/Github-Network-Prediction

Predicting Trending Github Repositories Through Networks

Primary LanguageJupyter NotebookOtherNOASSERTION

Github Explorer

Github Explorer is a course project for MIT 6.S080. It is an end-to-end exploration system that recommends users/repos based on common interest, categorizes users’ interests profile, and identifies rising stars in a field. This would allow users to further explore their interests and recruiters to identify candidates’ interests.

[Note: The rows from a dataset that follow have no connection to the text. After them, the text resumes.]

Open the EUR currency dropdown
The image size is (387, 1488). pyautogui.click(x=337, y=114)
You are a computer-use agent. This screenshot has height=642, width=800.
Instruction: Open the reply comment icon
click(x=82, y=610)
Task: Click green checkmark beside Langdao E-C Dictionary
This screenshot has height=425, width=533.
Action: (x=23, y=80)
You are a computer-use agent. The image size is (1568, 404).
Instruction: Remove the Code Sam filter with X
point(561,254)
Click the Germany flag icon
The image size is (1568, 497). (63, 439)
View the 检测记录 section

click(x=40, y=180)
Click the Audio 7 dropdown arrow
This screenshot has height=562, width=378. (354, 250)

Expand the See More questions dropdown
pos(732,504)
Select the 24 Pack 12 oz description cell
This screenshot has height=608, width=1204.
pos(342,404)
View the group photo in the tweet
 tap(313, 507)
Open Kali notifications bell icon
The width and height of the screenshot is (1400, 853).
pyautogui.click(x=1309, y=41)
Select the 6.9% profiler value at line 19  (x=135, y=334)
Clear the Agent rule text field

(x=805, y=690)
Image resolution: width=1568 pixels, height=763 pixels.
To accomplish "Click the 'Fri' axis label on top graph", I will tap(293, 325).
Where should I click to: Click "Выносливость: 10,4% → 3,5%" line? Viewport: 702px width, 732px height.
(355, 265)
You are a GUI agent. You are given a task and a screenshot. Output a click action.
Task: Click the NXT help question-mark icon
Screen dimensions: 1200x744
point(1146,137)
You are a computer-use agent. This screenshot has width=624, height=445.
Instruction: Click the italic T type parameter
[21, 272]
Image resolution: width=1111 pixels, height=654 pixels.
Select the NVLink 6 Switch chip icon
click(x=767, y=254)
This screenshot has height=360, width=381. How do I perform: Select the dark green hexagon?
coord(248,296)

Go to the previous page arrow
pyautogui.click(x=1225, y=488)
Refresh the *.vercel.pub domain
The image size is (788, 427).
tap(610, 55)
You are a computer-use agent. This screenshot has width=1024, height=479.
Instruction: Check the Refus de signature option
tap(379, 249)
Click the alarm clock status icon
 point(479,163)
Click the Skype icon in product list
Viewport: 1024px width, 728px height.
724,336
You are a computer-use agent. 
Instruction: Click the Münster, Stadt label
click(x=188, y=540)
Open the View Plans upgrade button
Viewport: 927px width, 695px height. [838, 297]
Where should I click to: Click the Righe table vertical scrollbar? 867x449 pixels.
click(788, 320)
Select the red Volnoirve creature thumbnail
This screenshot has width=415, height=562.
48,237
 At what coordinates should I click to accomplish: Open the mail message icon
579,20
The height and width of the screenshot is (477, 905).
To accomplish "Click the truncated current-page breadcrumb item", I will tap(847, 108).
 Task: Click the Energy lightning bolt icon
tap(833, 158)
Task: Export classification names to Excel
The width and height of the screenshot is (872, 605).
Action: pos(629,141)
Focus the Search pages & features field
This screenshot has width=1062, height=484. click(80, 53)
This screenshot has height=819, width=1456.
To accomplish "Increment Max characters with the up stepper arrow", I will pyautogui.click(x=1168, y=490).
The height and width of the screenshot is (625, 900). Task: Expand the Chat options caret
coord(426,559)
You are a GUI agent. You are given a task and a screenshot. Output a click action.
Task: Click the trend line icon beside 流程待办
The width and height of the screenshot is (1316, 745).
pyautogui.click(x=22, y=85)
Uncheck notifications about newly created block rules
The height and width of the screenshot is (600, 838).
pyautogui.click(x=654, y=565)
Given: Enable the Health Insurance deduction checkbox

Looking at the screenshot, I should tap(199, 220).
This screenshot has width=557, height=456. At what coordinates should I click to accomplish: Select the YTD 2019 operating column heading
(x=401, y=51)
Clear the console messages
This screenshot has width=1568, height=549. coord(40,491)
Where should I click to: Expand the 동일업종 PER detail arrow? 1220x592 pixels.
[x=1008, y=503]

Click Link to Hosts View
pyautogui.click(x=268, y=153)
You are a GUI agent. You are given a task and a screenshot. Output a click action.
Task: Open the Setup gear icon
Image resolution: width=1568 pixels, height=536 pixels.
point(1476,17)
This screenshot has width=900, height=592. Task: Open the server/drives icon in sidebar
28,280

Link of UI Demo: https://www.youtube.com/watch?v=gd0T5My4pIY

Installation

  1. Dependencies:
  • Install neo4j and create a user. Make sure to set dbms.memory.heap.max_size=8G in neo4j.conf. (It can be found under <neo4j installation folder>/libexec/conf/)
  • Install Chrome and Selenium Chrome Driver (https://sites.google.com/a/chromium.org/chromedriver/downloads) if you want to scrape repo topics from Github. If you decide to use the topics we scraped, you can skip this step.
  • Clone this repo and install python dependencies by pip install -r requirements.txt
  1. cd into the notebook folder. Load Github event data into Neo4j database. The script set_up_github_graph.py does several tasks in loading data into Neo4j database.
  • Download and preprocess Github event data from GHArchive. The script does this task if given a --download_data flag. The arguments are: --cores, the number of cores will be used for downloading and preprocessing the data; --days, the number of days of data to download (starting from 2019-10-01). For example, to download and preprocess the data of 2019-10-01: python set_up_github_graph.py --download_data --cores=2 --days=1 (For 1 day of data, this would take ~30 min)
  • Load the users, repos, and events into the database. (Make sure the Neo4j instance is started.) The script does this task if given a --load_data flag. The arguments are: --days, the number of days of data to load (starting from 2019-10-01); --neo4j_host, the endpoint exposed by the Neo4j database; --neo4j_username and --neo4j_password, the credential for logging into Neo4j; --create_graph, whether to create a new graph, this flag should be on when loading into the database for the first time. For example, to load the data of 2019-10-01 we just downloaded: python set_up_github_graph.py --load_data --days=1 --neo4j_host=http://localhost:7474 --neo4j_username=neo4j --neo4j_password=research --create_graph (For 1 day of data, this would take ~45 min)
  • (This step can be skipped if we are using the data we already scraped, they are in the data/processed folder of this repo) Scrape Github to get popular topics and topics of popular repos. The script does this task if given a --scrape_topics flag. The arguments are: --github_token, your Github access token for calling Github API; --neo4j_host, --neo4j_username and --neo4j_password. For example: python set_up_github_graph.py --github_token --neo4j_host=http://localhost:7474 --neo4j_username=neo4j --neo4j_password=research
  • Insert label topics into the database. The script does this task if given a --label_repos flag. The arguments are --neo4j_host, --neo4j_username and --neo4j_password. For example: python set_up_github_graph.py --label_repos --neo4j_host=http://localhost:7474 --neo4j_username=neo4j --neo4j_password=research (If the script complains that it cannot find some pickle files, bring them back by git checkout ../data/processed/repo2category.pickle and git checkout ../data/processed/repos_name2id.pkl)
  • In visualize_recommender.py line 35, change host, neo4j_user, pw into your Neo4j credentials.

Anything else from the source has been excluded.